Target position records
....

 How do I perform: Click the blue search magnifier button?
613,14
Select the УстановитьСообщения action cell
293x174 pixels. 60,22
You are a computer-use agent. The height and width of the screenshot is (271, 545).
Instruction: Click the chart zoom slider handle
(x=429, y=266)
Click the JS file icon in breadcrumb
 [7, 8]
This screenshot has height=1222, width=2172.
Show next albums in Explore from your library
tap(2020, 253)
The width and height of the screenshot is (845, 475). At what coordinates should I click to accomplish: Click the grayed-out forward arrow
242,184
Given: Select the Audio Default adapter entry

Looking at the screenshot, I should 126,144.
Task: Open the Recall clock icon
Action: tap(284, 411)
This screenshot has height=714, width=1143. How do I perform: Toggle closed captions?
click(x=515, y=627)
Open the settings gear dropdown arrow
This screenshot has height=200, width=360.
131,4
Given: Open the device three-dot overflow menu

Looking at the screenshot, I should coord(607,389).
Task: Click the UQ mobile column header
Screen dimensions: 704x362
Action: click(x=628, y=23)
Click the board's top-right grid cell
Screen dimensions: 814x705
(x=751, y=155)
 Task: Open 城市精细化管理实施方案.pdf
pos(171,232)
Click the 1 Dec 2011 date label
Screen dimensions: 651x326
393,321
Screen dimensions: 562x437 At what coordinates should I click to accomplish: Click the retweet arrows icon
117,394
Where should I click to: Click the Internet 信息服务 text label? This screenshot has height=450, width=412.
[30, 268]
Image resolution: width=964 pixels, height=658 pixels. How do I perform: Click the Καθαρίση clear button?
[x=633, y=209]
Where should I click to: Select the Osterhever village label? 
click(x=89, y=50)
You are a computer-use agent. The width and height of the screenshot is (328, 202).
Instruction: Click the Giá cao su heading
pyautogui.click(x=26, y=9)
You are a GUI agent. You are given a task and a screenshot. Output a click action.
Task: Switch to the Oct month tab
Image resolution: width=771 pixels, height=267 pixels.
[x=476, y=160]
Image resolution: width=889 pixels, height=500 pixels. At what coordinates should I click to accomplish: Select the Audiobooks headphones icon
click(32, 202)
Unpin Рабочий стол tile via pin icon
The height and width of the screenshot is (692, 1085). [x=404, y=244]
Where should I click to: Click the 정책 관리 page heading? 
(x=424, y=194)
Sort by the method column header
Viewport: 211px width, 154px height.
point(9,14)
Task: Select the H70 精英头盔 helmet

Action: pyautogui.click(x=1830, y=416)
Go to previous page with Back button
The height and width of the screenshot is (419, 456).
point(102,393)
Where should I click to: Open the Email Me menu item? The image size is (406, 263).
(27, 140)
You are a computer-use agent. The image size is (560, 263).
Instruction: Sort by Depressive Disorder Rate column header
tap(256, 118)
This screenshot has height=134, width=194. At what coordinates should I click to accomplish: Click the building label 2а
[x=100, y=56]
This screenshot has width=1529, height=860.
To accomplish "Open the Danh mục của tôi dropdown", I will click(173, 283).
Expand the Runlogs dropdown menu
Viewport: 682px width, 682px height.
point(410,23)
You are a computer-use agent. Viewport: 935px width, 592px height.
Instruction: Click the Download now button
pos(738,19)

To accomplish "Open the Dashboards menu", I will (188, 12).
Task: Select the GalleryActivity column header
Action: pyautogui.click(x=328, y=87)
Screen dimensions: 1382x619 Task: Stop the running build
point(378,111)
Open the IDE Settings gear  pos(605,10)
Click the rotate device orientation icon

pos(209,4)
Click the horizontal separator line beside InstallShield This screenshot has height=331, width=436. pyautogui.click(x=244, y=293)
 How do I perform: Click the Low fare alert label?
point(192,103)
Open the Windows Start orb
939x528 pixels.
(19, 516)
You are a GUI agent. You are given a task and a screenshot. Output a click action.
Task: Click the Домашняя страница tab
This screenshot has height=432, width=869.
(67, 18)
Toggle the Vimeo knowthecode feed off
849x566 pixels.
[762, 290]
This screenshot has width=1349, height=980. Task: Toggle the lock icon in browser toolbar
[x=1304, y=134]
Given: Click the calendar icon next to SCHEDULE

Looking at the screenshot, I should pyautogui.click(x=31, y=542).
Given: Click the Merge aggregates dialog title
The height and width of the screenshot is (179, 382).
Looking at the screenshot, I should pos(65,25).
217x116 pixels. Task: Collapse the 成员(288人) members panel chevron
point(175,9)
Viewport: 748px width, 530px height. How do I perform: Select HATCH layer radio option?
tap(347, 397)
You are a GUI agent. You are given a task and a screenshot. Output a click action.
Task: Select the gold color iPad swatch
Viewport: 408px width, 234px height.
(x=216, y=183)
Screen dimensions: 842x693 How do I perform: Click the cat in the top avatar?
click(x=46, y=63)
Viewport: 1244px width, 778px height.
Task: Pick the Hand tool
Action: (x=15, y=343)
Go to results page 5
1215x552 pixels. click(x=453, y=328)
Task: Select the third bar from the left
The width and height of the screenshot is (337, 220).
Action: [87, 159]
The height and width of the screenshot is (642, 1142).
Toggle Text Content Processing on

....

*What to work on*
Report every line above that contains the word "column", matching case exactly.

*Reply to the task*
Task: Click the UQ mobile column header
Sort by the method column header
Instruction: Sort by Depressive Disorder Rate column header
Task: Select the GalleryActivity column header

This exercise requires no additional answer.